La crisi aguzza l’ingegno e ha spinto Livio Bertola, imprenditore piemontese, a fondare la neonata Aipec, associazione italiana degli imprenditori per un’economia di comunione. «Mi hanno contattato diversi imprenditori, alcuni praticano l’economia di comunione da anni. Altri ci stanno arrivando ora, mossi proprio dalla crisi e dalla voglia di trovare un nuovo modo di lavorare». Bertola guida l’omonima azienda di famiglia che a Marene, provincia di Cuneo, croma componenti di automobili, di moto,di serrature. La Bertola srl ha 25 dipendenti, in maggioranza africani, con uno stipendio medio di 1.700 euro al mese. Cui però si aggiungono alcuni extra. «Anche se gli utili sono in calo, ogni anno dice Marco Bertola, figlio di Livio e al suo fianco in azienda finora siamo sempre riusciti, ogni anno, a dare ai nostri dipendenti una sorta di quattordicesima. E a far loro dei prestiti, senza interessi, perché non finiscano vittime dell’usura».

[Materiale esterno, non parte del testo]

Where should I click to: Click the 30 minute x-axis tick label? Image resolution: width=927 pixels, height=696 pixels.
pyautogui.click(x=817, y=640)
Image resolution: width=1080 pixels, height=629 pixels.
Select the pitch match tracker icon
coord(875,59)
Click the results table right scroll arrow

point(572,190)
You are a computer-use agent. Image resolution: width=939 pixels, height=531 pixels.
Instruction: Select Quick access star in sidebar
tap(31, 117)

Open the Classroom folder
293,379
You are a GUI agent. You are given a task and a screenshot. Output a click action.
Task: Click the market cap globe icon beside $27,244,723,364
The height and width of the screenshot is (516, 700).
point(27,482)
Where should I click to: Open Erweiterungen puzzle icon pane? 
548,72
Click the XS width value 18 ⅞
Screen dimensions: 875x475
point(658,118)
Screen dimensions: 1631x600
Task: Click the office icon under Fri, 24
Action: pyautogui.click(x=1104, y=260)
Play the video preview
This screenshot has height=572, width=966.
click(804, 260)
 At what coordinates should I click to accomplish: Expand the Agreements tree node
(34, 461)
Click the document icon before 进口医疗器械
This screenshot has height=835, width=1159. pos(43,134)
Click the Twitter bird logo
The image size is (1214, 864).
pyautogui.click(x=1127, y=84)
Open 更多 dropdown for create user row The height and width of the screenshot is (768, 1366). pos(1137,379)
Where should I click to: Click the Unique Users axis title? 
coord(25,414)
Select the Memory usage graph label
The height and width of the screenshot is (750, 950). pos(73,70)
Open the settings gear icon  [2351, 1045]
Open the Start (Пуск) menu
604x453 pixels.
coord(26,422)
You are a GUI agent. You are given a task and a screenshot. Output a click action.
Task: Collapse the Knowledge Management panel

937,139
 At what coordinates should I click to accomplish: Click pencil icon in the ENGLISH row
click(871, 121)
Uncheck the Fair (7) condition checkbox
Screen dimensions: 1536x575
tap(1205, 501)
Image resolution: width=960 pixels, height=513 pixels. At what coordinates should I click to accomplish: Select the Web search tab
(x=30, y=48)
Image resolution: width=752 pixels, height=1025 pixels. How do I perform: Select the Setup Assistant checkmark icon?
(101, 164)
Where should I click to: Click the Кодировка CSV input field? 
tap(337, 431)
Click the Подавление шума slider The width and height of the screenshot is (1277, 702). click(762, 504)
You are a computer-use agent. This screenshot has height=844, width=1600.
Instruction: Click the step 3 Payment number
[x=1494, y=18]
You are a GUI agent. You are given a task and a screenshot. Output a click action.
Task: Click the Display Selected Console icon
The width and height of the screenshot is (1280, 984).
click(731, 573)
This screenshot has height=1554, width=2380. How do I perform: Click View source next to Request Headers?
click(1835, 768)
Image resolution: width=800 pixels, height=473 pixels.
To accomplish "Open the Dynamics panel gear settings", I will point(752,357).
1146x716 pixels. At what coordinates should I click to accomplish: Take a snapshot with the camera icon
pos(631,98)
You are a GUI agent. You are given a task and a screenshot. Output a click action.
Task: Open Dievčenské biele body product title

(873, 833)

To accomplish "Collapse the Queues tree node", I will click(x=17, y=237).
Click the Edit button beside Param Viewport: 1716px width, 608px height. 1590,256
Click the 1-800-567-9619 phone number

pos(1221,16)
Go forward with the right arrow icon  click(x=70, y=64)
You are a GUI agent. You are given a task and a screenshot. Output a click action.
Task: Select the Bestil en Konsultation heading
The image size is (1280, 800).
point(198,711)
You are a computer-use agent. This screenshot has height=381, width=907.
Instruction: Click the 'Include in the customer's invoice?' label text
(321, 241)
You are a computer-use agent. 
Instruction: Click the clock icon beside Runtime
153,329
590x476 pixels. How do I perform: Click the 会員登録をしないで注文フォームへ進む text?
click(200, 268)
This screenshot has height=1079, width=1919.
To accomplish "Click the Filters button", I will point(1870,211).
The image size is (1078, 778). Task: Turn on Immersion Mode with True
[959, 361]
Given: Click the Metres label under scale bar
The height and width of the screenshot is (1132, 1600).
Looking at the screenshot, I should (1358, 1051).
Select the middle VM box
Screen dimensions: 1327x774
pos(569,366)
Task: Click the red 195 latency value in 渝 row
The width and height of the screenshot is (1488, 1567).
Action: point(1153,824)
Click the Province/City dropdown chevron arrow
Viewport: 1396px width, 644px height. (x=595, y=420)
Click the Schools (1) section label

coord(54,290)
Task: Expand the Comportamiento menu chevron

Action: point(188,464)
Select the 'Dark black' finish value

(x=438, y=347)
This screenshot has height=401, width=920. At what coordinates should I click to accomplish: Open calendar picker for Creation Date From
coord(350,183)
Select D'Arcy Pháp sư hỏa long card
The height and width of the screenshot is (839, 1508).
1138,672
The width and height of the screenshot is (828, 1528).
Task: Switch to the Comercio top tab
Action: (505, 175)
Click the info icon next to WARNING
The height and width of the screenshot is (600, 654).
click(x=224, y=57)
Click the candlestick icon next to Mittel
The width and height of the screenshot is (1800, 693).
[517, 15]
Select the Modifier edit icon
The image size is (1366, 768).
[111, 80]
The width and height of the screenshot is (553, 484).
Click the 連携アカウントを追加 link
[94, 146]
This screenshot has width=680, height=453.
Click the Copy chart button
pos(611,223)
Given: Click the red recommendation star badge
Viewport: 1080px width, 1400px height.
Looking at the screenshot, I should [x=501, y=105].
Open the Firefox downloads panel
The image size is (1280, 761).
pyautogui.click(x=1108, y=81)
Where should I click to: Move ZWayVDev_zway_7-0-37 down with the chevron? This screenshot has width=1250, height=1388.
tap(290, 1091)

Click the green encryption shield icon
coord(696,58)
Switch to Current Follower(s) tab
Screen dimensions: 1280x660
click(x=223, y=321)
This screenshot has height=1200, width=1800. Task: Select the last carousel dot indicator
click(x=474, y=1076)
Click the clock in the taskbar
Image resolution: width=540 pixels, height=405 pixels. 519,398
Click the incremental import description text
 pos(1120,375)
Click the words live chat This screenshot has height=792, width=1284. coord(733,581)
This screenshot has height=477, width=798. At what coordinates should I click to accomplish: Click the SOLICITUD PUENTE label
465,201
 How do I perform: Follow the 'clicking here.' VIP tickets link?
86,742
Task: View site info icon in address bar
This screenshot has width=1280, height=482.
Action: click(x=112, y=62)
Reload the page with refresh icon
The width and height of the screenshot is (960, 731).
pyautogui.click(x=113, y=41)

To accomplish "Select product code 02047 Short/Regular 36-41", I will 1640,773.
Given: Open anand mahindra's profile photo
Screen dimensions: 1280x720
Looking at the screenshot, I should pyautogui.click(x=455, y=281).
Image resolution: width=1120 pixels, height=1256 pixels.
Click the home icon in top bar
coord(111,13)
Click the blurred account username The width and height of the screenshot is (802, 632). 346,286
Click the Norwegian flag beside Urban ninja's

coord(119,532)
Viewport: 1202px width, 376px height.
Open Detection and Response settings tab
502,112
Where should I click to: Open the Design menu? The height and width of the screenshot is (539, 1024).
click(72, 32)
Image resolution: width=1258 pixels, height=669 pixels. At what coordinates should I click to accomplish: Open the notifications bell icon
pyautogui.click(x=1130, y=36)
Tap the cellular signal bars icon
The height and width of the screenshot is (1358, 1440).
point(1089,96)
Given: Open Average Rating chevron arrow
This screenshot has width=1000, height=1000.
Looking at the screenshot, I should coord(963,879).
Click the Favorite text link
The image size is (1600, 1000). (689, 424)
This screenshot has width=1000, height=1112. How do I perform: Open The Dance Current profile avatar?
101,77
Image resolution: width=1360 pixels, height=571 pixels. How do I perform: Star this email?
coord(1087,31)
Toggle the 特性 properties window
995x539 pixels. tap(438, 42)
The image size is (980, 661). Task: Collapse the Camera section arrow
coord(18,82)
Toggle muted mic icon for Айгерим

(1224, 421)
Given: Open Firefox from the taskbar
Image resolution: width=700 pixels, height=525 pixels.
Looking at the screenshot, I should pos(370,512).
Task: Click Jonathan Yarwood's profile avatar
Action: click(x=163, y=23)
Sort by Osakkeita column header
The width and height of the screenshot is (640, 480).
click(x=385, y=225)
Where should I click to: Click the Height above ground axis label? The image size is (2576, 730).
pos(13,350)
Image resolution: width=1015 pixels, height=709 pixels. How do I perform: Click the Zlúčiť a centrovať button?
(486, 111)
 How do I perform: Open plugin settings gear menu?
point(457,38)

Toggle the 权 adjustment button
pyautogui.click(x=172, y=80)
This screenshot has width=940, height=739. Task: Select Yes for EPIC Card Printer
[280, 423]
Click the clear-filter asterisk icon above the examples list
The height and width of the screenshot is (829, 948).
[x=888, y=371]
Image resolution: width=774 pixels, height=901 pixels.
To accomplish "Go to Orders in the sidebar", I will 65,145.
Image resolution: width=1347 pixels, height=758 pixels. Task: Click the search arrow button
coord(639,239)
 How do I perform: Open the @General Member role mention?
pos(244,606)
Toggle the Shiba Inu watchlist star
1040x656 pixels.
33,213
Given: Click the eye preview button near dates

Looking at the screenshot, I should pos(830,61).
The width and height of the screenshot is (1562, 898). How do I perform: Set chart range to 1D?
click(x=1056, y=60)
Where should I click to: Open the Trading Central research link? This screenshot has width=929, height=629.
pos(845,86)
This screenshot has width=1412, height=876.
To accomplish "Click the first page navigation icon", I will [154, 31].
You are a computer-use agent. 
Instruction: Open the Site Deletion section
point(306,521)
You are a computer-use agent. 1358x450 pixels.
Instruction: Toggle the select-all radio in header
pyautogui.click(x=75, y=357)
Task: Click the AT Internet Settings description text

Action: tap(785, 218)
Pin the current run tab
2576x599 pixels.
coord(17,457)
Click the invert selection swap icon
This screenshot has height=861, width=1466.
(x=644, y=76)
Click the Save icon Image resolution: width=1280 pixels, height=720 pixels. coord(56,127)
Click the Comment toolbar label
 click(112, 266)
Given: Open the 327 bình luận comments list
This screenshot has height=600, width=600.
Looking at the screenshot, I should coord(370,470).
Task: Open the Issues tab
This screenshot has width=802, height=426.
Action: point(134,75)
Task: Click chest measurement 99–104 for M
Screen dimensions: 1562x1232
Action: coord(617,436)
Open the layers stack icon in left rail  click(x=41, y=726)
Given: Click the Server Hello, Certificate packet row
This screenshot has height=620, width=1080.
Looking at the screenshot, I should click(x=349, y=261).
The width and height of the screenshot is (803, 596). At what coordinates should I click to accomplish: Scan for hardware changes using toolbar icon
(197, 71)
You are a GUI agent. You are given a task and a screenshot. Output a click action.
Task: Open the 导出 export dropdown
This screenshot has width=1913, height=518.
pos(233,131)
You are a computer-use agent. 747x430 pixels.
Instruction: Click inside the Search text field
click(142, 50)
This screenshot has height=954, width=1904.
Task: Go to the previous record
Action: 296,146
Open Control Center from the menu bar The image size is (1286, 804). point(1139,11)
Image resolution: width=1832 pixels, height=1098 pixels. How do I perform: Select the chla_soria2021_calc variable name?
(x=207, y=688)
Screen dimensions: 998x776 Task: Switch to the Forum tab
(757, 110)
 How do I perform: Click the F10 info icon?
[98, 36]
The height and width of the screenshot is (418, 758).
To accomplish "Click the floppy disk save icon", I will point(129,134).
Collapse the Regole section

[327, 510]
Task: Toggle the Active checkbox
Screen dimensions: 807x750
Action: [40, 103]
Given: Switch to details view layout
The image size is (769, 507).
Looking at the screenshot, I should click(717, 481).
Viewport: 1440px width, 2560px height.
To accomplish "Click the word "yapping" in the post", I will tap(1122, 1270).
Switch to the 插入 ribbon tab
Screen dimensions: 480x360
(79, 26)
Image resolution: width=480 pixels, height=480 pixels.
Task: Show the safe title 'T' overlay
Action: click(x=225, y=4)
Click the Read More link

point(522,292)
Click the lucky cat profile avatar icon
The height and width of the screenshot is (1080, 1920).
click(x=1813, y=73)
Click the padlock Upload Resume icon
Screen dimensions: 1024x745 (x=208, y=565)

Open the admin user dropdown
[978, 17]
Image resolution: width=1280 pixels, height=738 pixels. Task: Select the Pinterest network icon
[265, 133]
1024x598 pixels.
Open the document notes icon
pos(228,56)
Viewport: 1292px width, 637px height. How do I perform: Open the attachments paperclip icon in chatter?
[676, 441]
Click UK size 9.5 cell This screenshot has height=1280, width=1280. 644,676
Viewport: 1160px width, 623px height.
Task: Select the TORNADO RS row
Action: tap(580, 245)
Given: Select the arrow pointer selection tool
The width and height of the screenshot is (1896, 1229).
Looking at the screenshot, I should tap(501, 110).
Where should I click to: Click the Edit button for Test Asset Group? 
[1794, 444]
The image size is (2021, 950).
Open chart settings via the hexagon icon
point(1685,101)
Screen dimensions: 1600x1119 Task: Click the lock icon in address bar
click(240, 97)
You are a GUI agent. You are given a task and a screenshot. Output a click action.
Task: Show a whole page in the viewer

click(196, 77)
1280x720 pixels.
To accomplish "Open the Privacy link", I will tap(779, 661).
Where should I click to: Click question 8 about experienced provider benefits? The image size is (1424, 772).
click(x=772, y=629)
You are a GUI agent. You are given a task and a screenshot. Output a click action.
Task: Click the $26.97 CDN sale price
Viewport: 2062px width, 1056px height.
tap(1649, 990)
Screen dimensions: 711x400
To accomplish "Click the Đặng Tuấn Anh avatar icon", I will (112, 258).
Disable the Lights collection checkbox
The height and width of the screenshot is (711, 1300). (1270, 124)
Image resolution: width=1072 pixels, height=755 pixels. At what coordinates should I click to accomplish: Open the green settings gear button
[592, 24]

Che gli operai siano quasi tutti africani è una scelta. «Quando ho preso le redini dell’azienda racconta Livio Bertola ho deciso che avrei aiutato gli ultimi. E, all’epoca, gli ultimi erano loro. Oggi sono anche i nostri giovani italiani, disoccupati o precari. L’ultima assunzione che abbiamo fatto, prima dell’estate, è quella di un 27enne piemontese, laureato in ingegneria. Faceva il venditore di videogame. Oggi è un nostro tecnico di laboratorio».